• Problem to work on
Repeat exactly the line that contains "You are a computer-use" and every line after it, down to the last line of the entries below. Do not include pictures.

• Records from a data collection
------------------------------------------------------------

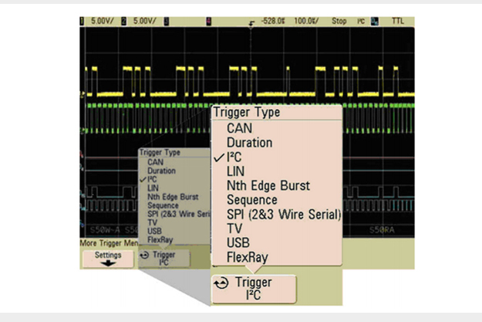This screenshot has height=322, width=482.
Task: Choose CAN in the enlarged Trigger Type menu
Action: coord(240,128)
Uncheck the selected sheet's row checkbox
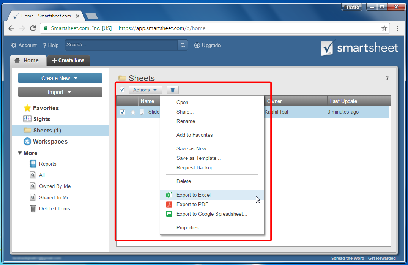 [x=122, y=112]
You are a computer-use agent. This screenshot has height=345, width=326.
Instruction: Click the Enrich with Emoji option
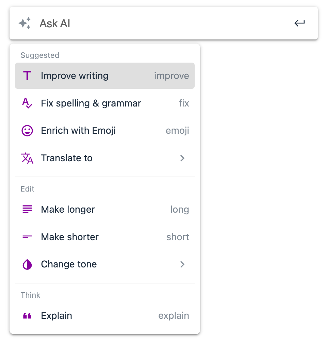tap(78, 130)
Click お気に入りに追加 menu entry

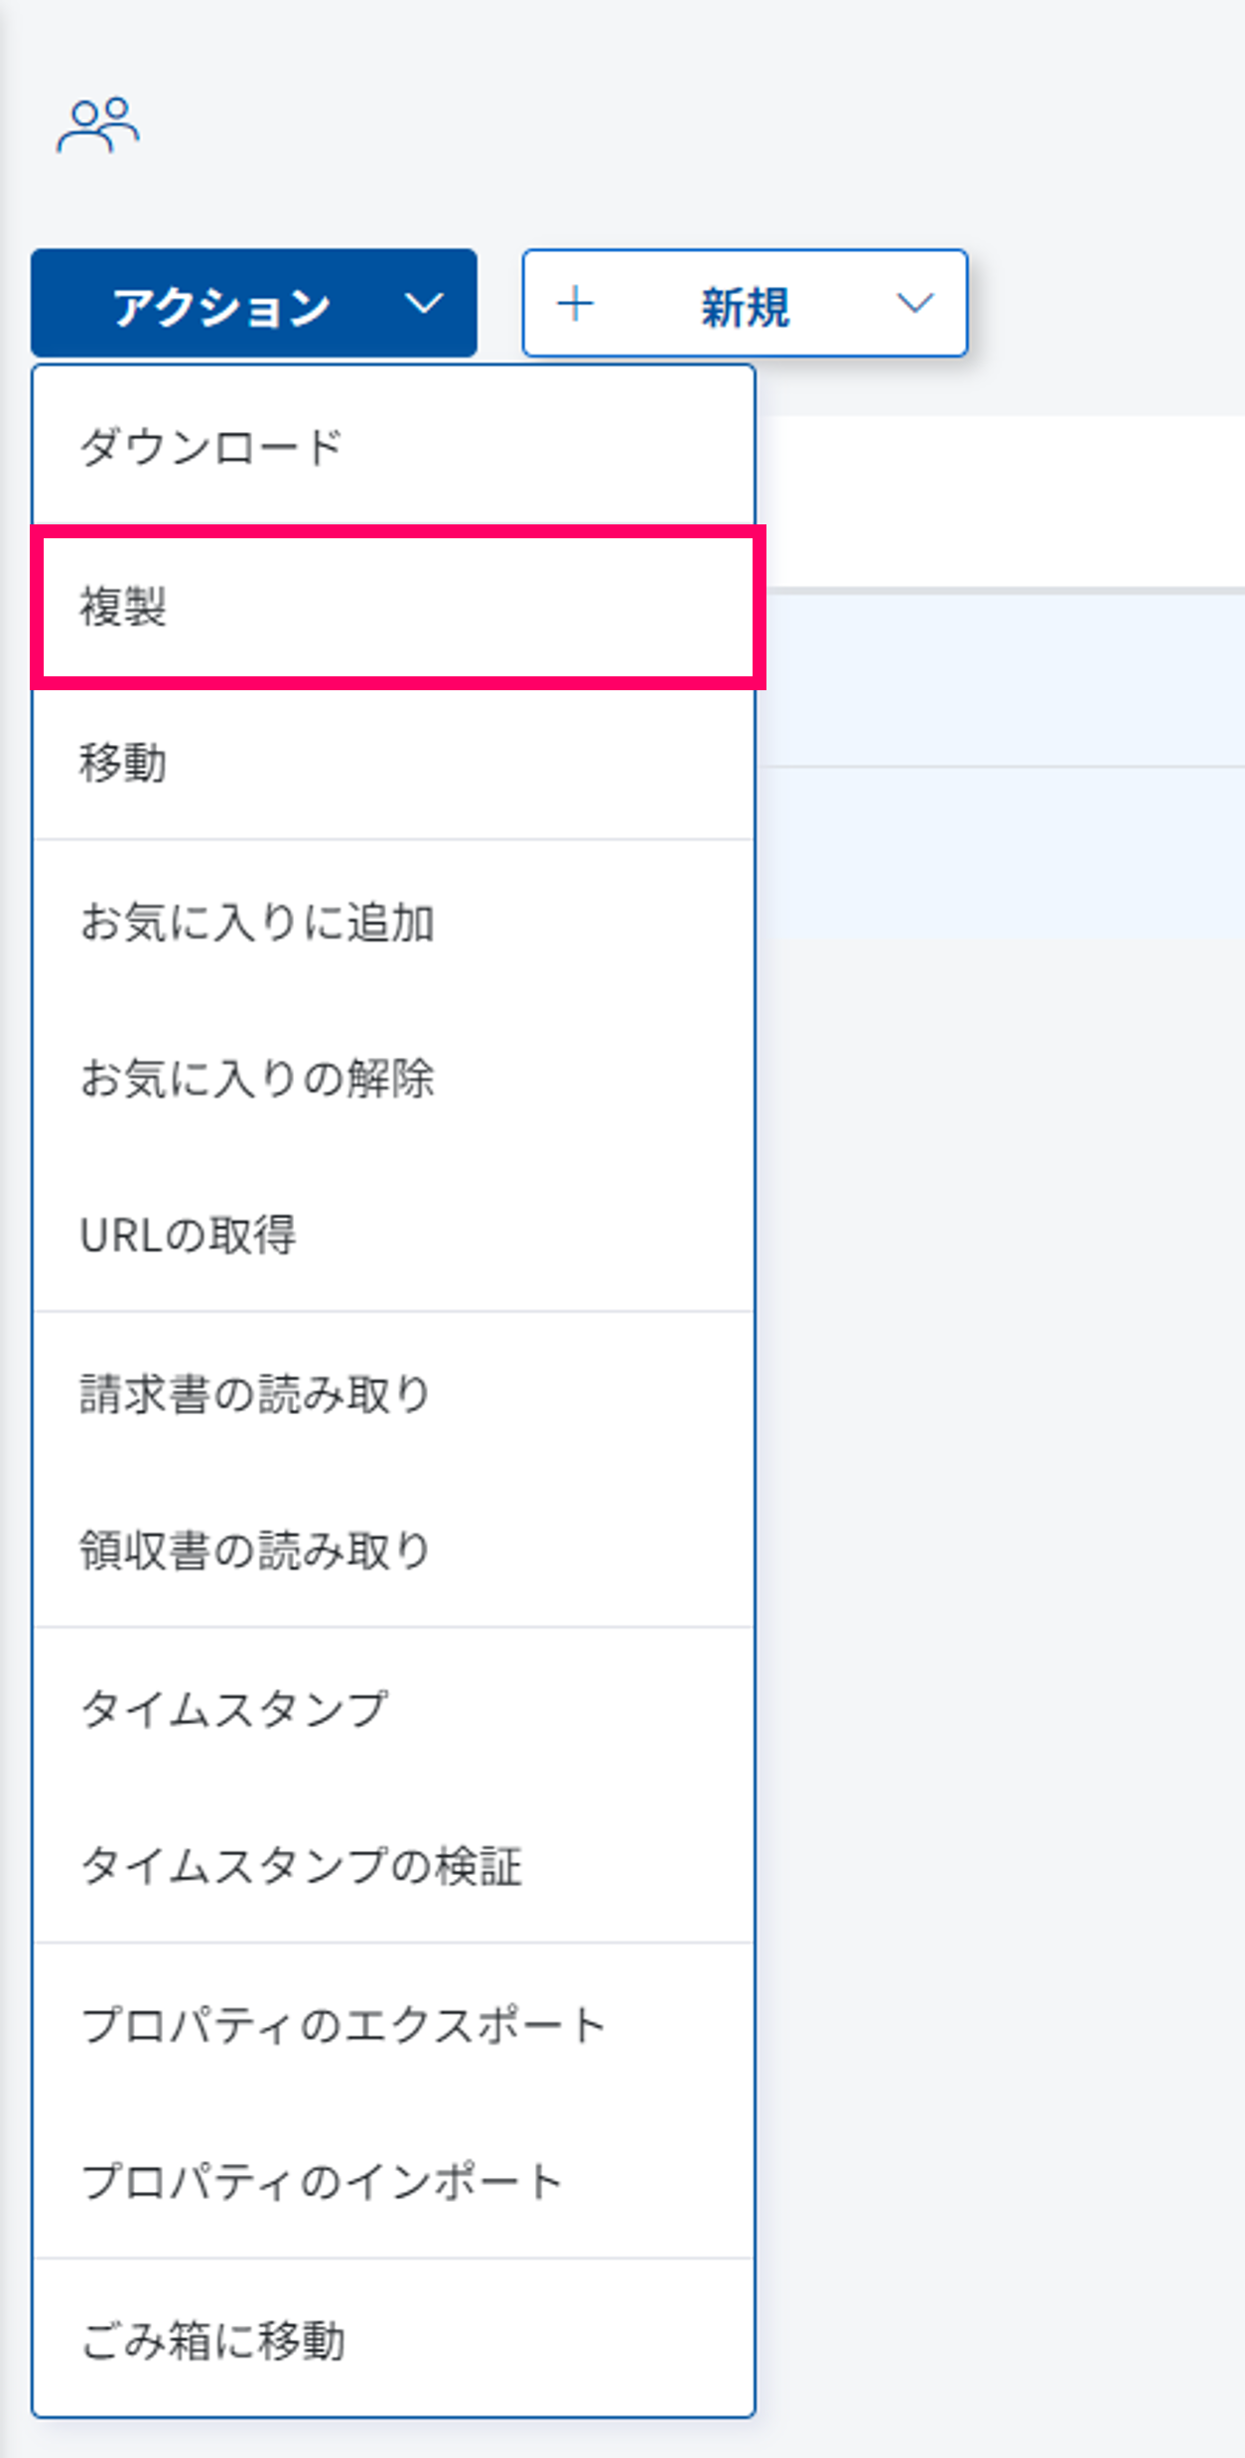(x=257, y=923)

------------------------------------------------------------

• Response box
You are a computer-use agent. This screenshot has height=345, width=326.
Instruction: Click the Enrich with Emoji option
tap(78, 130)
Click お気に入りに追加 menu entry

(x=257, y=923)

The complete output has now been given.